Les pourparlers seront emmenés par le fondateur du PKK, qui purge une peine d'isolement à vie sur l'île-prison d'Imrali, près d'Istanbul.
"Nous attendons de l'Etat turc des amendements des conditions d'isolement sur l'île-prison d'Imrali, et qu'il fournisse au leader (Öcalan) des conditions de travail libres et sûres afin qu'il puisse diriger le processus", a-t-il ajouté.
"Le leader est notre négociateur en chef", a-t-il précisé. "Il est le seul qui peut diriger l'application concrète des décisions prises par le PKK."
- "L'intégration, et non l'exil" -
Pour des observateurs, le gouvernement turc pourrait faire preuve d'une nouvelle ouverture envers les Kurdes, qui représentent environ 20% des 85 millions d'habitants du pays.
La Turquie a indiqué qu'elle surveillerait attentivement le processus de désarmement du PKK, replié sur ses bases arrières dans les régions montagneuses du nord de l'Irak, dans la région autonome du Kurdistan irakien.
Interrogé sur ce désarmement, M. Hiwa, a assuré que "les négociations n'ont pas encore débutées" -malgré des "contacts" et des "discussions" à la prison d'Imrali.
"Ces questions seront abordées lors des négociations (de M. Öcalan) avec les responsables de l'Etat turc", a souligné M. Hiwa, porte-parole de l'Union des communautés du Kurdistan (KCK), qui chapeaute le PKK.

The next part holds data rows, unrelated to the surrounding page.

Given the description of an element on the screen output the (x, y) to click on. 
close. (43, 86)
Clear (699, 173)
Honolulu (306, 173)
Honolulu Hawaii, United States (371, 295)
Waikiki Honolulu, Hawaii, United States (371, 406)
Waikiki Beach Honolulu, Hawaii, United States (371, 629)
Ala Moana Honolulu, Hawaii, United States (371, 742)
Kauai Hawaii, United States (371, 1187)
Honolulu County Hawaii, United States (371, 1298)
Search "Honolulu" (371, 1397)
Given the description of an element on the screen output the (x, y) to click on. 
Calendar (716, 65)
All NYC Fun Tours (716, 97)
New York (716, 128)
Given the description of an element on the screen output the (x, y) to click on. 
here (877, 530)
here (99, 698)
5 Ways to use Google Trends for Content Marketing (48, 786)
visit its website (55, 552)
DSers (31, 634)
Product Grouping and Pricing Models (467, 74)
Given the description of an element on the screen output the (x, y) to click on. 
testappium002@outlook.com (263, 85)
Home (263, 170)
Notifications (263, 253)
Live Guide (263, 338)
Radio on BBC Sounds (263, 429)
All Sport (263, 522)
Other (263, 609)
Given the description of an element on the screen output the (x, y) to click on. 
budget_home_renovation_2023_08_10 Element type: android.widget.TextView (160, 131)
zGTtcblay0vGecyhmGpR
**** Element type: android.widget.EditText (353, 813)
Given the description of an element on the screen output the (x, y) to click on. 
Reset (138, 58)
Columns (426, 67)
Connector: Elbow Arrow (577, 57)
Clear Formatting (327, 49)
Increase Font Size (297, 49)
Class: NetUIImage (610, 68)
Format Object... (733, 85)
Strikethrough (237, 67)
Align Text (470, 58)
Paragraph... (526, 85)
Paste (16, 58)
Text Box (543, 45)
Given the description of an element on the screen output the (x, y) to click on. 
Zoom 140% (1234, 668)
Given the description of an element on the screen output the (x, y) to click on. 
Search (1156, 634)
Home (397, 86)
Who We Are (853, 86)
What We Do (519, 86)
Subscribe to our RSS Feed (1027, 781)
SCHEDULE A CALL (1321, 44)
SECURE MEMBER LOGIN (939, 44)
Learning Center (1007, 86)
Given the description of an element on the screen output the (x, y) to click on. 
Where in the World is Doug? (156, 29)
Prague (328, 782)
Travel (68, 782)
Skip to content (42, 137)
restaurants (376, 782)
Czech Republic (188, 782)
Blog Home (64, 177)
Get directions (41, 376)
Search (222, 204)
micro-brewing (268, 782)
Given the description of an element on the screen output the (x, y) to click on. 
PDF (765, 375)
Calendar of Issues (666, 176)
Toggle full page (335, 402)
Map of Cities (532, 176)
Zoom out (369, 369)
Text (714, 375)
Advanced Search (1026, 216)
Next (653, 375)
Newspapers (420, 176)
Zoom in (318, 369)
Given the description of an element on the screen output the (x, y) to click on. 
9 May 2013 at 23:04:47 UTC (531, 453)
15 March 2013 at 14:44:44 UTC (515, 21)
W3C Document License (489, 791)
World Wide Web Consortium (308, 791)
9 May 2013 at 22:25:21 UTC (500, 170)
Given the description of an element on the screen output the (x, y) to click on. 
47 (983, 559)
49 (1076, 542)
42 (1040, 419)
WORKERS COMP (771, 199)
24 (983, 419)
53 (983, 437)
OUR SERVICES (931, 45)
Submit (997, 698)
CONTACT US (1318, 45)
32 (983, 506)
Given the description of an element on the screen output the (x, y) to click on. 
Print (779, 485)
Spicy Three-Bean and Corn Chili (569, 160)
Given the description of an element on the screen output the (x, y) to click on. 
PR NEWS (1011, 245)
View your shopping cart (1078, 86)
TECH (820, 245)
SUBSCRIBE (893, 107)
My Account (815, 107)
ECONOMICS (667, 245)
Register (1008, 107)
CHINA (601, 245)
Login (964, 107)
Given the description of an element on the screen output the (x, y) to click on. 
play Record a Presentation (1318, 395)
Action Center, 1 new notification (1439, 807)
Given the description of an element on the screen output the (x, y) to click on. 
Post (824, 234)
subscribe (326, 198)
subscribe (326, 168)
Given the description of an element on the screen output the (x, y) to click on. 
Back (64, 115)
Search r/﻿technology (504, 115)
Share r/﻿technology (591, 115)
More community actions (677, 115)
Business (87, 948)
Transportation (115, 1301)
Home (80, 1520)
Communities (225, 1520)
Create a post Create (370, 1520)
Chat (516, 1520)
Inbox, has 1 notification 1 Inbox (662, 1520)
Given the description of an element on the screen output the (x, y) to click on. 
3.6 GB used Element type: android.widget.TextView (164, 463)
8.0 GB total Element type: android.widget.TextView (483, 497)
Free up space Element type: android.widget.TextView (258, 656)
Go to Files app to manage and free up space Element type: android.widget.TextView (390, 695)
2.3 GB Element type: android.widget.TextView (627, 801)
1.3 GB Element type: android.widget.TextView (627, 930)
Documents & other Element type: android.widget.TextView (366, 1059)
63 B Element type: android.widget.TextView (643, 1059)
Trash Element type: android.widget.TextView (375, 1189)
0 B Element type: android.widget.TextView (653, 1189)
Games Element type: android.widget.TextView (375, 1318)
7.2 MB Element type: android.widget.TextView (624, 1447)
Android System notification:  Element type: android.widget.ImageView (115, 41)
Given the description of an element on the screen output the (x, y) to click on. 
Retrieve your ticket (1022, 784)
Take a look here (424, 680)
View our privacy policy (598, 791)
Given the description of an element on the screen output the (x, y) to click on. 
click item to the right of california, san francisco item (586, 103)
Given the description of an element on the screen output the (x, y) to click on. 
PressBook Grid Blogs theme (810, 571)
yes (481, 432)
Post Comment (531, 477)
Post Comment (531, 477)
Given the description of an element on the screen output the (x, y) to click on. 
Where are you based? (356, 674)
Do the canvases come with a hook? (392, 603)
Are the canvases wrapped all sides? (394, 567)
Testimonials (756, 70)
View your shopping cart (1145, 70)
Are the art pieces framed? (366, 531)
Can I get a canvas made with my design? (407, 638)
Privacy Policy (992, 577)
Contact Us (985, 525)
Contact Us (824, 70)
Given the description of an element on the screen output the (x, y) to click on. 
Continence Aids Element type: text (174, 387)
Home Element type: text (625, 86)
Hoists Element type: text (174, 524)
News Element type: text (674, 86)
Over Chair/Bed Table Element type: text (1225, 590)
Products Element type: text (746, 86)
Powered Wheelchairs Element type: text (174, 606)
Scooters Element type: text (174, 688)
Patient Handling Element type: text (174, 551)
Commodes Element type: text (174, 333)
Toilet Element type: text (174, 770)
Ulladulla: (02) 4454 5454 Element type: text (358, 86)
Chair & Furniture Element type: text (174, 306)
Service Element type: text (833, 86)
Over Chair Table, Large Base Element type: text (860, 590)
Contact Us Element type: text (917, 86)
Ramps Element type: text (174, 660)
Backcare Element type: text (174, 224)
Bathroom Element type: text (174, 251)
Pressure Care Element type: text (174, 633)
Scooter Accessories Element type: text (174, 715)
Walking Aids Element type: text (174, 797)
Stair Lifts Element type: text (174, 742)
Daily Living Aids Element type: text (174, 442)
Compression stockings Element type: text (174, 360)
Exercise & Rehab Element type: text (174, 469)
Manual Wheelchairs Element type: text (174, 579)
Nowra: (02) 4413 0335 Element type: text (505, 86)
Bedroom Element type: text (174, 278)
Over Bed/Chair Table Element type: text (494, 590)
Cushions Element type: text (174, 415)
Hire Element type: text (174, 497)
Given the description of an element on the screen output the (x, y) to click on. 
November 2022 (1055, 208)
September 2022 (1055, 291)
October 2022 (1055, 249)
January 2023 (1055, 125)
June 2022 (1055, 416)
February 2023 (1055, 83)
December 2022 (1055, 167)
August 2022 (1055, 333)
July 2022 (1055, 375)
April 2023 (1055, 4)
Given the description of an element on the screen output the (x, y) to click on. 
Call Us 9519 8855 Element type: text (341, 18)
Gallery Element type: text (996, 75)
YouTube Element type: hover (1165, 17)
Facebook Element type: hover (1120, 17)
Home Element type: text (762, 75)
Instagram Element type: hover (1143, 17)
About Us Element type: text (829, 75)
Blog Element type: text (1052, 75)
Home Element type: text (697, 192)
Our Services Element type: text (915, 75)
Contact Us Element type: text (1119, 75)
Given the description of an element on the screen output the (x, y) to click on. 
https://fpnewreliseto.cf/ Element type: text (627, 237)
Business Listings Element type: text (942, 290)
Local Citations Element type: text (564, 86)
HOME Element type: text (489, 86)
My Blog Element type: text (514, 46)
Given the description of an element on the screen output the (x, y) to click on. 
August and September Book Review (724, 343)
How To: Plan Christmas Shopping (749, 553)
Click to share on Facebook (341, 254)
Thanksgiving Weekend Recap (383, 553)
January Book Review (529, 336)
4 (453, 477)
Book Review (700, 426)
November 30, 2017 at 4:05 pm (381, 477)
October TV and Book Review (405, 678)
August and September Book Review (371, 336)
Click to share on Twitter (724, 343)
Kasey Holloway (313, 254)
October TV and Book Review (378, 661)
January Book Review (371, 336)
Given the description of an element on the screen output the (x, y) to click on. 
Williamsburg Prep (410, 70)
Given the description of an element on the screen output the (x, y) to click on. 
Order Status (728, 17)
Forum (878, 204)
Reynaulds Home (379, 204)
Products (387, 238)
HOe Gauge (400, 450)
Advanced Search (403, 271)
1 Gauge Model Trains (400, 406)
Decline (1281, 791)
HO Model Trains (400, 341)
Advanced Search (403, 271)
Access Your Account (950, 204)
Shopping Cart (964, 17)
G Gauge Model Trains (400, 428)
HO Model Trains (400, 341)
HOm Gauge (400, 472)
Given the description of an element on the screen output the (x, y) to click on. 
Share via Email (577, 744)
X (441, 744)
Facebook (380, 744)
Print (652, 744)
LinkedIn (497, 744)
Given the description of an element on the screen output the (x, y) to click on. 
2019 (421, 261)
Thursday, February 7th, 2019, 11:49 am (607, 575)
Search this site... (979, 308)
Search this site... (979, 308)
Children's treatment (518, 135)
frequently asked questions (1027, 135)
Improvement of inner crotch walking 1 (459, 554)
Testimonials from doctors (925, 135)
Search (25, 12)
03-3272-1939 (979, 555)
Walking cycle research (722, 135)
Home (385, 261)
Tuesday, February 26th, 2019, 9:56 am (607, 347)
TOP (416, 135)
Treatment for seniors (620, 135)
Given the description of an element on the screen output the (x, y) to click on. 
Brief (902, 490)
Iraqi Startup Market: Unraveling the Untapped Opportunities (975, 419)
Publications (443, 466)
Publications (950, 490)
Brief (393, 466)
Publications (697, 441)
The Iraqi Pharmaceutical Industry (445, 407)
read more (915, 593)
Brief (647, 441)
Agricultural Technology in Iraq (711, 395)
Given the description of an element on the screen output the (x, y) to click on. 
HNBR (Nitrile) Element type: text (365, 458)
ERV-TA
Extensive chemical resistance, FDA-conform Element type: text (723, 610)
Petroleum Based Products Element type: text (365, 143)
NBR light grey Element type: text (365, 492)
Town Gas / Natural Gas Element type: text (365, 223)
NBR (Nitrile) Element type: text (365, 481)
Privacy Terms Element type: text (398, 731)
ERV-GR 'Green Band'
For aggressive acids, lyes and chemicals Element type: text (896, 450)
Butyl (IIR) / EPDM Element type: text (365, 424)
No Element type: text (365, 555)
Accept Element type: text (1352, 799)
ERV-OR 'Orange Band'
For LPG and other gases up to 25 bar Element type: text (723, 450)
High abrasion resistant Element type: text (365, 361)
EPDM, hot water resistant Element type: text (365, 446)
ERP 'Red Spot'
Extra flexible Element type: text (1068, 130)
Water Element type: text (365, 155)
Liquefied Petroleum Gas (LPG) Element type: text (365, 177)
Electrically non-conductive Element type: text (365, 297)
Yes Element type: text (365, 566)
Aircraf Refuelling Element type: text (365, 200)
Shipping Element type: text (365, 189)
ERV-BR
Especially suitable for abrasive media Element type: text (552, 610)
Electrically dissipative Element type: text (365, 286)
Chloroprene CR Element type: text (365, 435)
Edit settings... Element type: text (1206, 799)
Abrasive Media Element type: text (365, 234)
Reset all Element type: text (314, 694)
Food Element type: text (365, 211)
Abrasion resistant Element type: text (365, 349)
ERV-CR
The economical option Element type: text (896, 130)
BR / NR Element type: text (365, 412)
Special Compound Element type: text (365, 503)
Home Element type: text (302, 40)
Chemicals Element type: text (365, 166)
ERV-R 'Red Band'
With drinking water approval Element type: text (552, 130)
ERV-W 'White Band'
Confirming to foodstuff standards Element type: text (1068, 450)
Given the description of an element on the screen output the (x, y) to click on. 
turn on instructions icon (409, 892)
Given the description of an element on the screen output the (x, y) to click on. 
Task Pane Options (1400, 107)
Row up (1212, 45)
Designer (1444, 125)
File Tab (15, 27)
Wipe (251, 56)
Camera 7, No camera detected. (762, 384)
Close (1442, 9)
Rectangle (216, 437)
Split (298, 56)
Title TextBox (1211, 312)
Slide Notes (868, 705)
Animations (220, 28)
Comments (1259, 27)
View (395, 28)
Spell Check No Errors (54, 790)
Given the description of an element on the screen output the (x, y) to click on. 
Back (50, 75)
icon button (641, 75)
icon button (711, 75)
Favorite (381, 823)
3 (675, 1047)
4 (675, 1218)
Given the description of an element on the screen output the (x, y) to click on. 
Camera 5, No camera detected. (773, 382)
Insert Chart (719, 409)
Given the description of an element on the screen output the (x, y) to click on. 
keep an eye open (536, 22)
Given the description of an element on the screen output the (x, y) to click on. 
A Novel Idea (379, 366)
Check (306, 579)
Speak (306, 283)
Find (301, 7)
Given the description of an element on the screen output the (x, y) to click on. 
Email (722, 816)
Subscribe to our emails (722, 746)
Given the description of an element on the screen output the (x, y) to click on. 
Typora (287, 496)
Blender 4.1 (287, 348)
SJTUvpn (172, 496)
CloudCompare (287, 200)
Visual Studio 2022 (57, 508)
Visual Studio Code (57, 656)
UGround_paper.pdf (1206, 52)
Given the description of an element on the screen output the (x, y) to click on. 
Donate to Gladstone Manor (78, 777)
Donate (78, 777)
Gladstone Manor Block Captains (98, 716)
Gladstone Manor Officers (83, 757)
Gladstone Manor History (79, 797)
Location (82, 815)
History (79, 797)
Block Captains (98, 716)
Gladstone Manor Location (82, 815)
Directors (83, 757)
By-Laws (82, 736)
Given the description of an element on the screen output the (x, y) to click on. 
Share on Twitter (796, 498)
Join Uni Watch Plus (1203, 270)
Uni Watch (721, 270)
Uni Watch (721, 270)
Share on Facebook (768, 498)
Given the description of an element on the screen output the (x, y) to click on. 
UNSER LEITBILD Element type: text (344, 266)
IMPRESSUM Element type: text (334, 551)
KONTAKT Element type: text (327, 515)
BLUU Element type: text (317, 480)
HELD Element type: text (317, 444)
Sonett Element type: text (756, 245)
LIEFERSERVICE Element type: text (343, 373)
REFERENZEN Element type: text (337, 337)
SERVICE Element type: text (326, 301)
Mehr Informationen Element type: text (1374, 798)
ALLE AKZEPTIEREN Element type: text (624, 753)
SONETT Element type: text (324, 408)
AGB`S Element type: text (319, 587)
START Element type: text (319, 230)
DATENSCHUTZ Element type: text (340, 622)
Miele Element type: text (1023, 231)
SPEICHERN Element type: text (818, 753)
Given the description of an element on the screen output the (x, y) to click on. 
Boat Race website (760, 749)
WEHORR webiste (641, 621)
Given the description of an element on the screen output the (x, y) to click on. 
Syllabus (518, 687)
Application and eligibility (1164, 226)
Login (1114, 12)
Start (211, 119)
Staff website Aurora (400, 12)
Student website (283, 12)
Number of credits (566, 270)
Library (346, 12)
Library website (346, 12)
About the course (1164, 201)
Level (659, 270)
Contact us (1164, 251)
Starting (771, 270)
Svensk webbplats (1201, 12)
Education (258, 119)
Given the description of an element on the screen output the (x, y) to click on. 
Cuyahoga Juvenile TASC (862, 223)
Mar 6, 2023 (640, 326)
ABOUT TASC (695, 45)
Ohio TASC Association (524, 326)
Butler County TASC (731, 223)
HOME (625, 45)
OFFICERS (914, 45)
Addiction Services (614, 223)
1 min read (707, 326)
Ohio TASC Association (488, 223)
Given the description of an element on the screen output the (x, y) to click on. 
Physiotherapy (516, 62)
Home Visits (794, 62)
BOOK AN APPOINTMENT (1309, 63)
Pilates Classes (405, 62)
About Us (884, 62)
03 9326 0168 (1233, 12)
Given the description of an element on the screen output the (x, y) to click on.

Si l'incertitude règne sur le sort réservé aux combattants du mouvement qui espèrent une amnistie, des médias turcs ont récemment indiqué que des cadres pourraient être contraints à l'exil dans des pays tiers, citant la Norvège ou l'Afrique du Sud, tandis que d'autres devraient rester dans le nord de l'Irak.
"Si l'Etat turc veut sincèrement et sérieusement faire la paix, il devrait procéder aux amendements législatifs nécessaires pour que les membres du PKK soient intégrés à une société démocratique", a plaidé M. Hiwa.
"L'exil contrevient à la paix et à toute solution démocratique", a-t-il ajouté. "Une vraie paix nécessite l'intégration, non l'exil".
Il a par ailleurs déploré le manque de garanties et de mesures offertes par Ankara pour faciliter la paix. "La Turquie n'a pas cessé ses opérations militaires" dans le nord de l'Irak. "A ce jour des bombardements et tirs d'artillerie continuent de viser nos positions."
- "Implications positives" -
Depuis des années, le combat opposant l'armée d'Ankara au PKK empiète sur les territoires des voisins de la Turquie, l'Irak mais aussi la Syrie.
Ankara a lancé plusieurs offensives dans le nord-est de la Syrie contre les Forces démocratiques syriennes (FDS), coalition dominée par des combattants kurdes alliés aux occidentaux et engagés dans la lutte contre les jihadistes. Mais considérés par Ankara comme une extension du PKK.
Dans une Syrie morcelée par la guerre, le tout nouveau pouvoir de Damas a initié un houleux processus de négociations avec les FDS en vue de leur réintégration dans l'appareil étatique.
"Nous n'intervenons pas dans les affaires concernant les FDS", a diplomatiquement assuré M. Hiwa.
Tout en soulignant que le processus en cours entre le PKK et la Turquie aurait "des implications positives" pour "résoudre la question kurde" ailleurs dans la région.
Les informations ci-dessus de l'AFP n'engagent pas la responsabilité de l'Institut kurde de Paris.